On a simplement cultivé et développé une caractéristique particulière, qui a pu exister chez beaucoup d’autres races bovines où l’on s’est au contraire employé à les amoindrir pour en favoriser d’autres (corpulence, production de viande ou de lait, aptitude à la traction, adaptation à un milieu particulier, etc.). A moins que la dite race n'ait été sacrifiée car jugée impropre ou insuffisamment productive au regard de la caractéristique recherchée.
L’histoire vient d’ailleurs le confirmer. L’Espagne est un des lieux les plus anciens d’occupation humaine, et l’un des plus antiques foyers de civilisation. Les espaces dont sont issus les races braves, marismas andalouses, plateau d’Extrémadure et de Castille, Aragon, Bardenas Reales, sont habités, cultivés, «civilisés» depuis plus de 2000 ans par les Celtibères, les Carthaginois, les Grecs, puis les Romains et les Maures, les Goths et autres Vandales. Cela fait belle lurette, que le bétail bovin y fait objet de propriété et qu’il n'y existe plus de zones vierges ou désertées par l’homme.

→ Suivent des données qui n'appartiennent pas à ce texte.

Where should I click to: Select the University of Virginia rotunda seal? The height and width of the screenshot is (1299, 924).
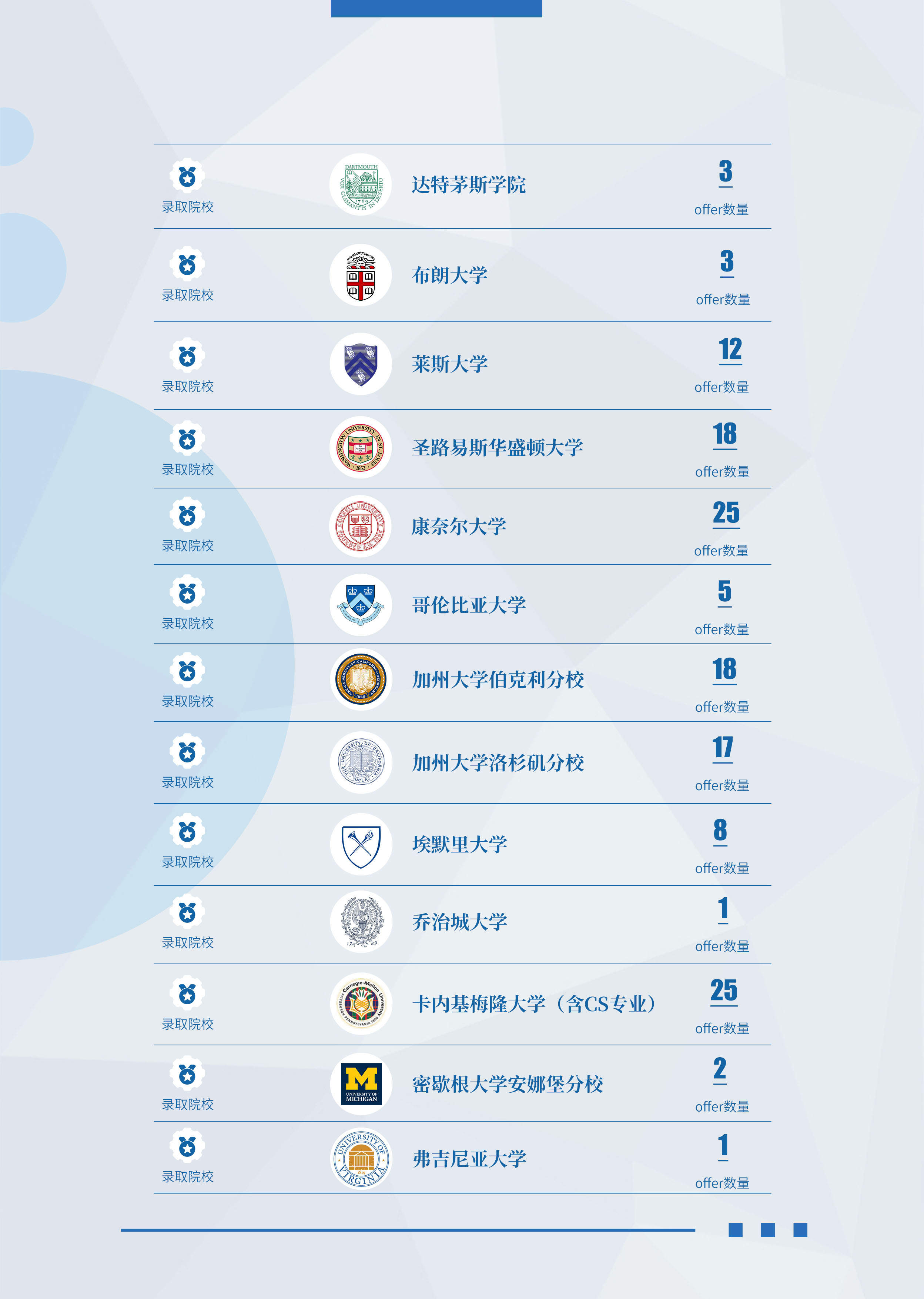tap(361, 1159)
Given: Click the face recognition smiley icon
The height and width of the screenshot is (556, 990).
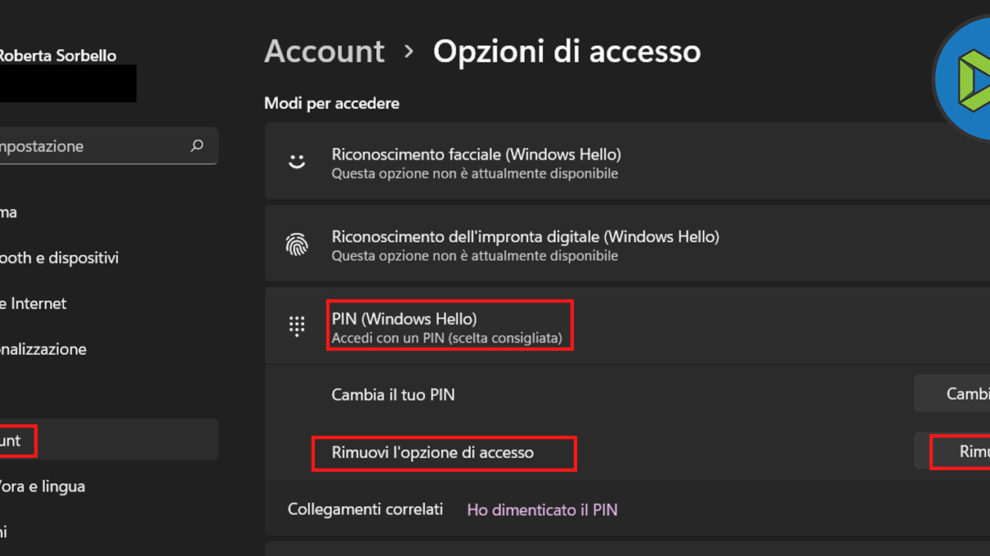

La présence des toros n’y était nullement l’effet d’une survivance de races sauvages miraculeusement préservées dans des zones inaccessibles, mais l’exploitation optimale d’espaces plus difficilement gérables par l’homme, dans le cadre d’un élevage extensif.
Tant l’évolution, l’existence, que le cadre de vie des toros de lidia contemporains sont parfaitement et complètement artificiels et culturels.
D’où viennent donc cette illusion et ce fantasme savamment entretenus?
Ils sont avant tout le fruit de l’argumentation déployée depuis un siècle et demi pour justifier l’existence de la corrida.
Cette argumentation tend à faire croire que l’agressivité et la violence du toro de combat sont la conséquence de sa "sauvagerie naturelle". Le toro serait par essence, depuis l’origine, naturellement agressif.
Or nous avons vu que 1°) le toro est un animal domestiqué, donc élevé. 2°) On a développé et cultivé une caractéristique certes existante, mais nullement déterminante et pérenne puisque la même caractéristique a été supprimée chez des races similaires.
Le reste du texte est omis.